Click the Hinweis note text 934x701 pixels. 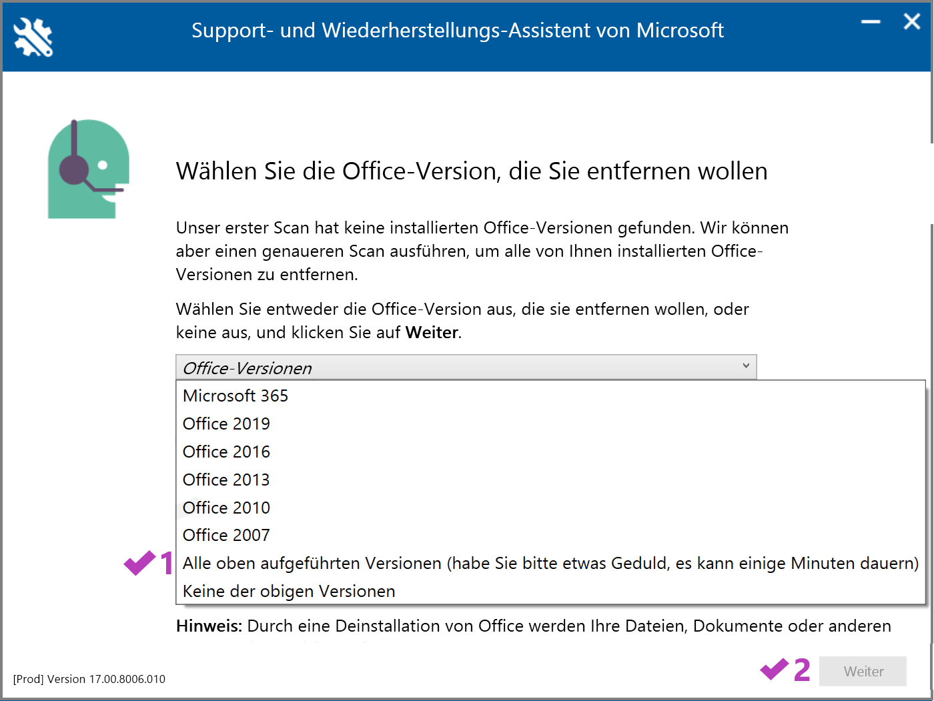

******************************

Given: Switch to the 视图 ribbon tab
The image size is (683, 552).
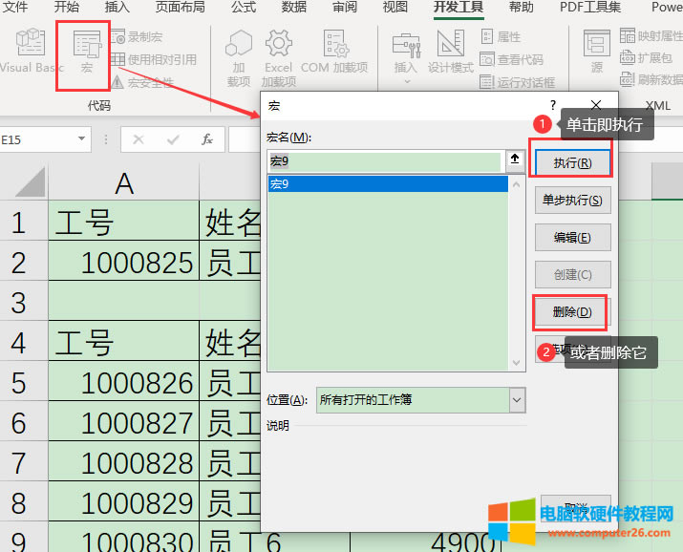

******************************

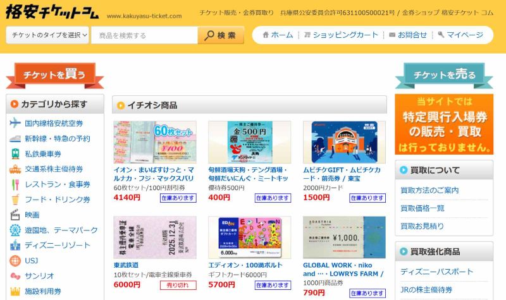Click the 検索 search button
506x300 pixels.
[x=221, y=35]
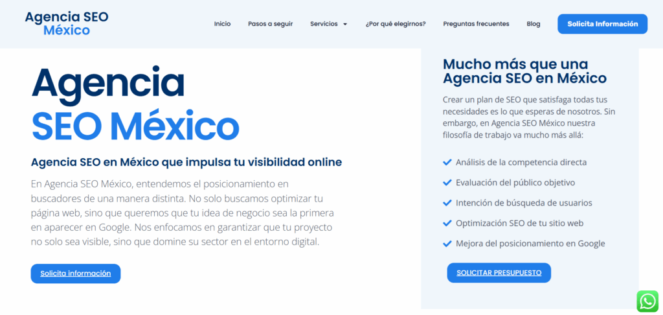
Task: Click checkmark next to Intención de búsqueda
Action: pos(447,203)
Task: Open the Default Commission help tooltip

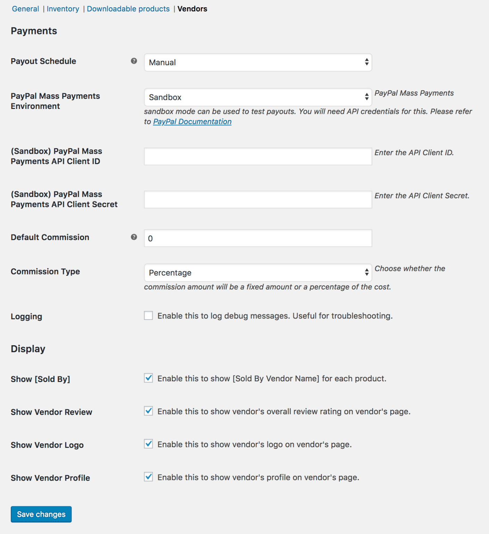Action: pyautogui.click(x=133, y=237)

******************************

PROBLEM DESCRIPTION:
Look back at the entries above and repeat, unchanged, every line from the line holding "Given: Switch to the 视图 ribbon tab" through the line holding "The image size is (683, 552).".

WRITTEN RESPONSE:
Given: Switch to the 视图 ribbon tab
The image size is (683, 552).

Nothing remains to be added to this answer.